**WHAT YOU HAVE TO DO:** Quote the records below word for word, beginning at the line that contains "You are a computer-use" and continuing through the last line of the records.

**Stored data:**
____________________
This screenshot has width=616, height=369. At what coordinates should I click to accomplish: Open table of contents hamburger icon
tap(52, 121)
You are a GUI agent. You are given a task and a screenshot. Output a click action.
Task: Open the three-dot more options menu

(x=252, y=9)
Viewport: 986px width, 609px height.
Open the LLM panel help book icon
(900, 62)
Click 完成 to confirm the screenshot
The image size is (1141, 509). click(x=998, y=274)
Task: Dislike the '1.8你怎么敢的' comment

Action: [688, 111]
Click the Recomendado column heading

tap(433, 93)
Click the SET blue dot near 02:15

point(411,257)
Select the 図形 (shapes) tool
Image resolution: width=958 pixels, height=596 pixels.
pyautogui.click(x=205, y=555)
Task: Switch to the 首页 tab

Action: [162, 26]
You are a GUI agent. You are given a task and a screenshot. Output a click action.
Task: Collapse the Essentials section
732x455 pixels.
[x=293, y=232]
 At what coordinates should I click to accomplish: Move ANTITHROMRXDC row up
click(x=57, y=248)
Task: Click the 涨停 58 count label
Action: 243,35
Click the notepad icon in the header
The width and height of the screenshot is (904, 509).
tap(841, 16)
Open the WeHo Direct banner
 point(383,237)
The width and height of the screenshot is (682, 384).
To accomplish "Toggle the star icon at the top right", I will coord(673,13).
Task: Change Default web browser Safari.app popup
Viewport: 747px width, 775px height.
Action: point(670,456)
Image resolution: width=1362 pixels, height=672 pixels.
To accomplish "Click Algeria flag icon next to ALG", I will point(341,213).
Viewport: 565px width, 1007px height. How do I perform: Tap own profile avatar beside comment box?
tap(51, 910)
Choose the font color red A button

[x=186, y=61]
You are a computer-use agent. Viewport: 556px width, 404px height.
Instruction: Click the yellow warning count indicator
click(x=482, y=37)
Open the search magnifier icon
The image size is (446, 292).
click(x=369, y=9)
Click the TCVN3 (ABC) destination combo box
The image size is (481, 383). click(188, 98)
____________________
**EXERCISE SOLUTION:**
You are a computer-use agent. Viewport: 556px width, 404px height.
Instruction: Click the yellow warning count indicator
click(x=482, y=37)
Open the search magnifier icon
The image size is (446, 292).
click(x=369, y=9)
Click the TCVN3 (ABC) destination combo box
The image size is (481, 383). click(188, 98)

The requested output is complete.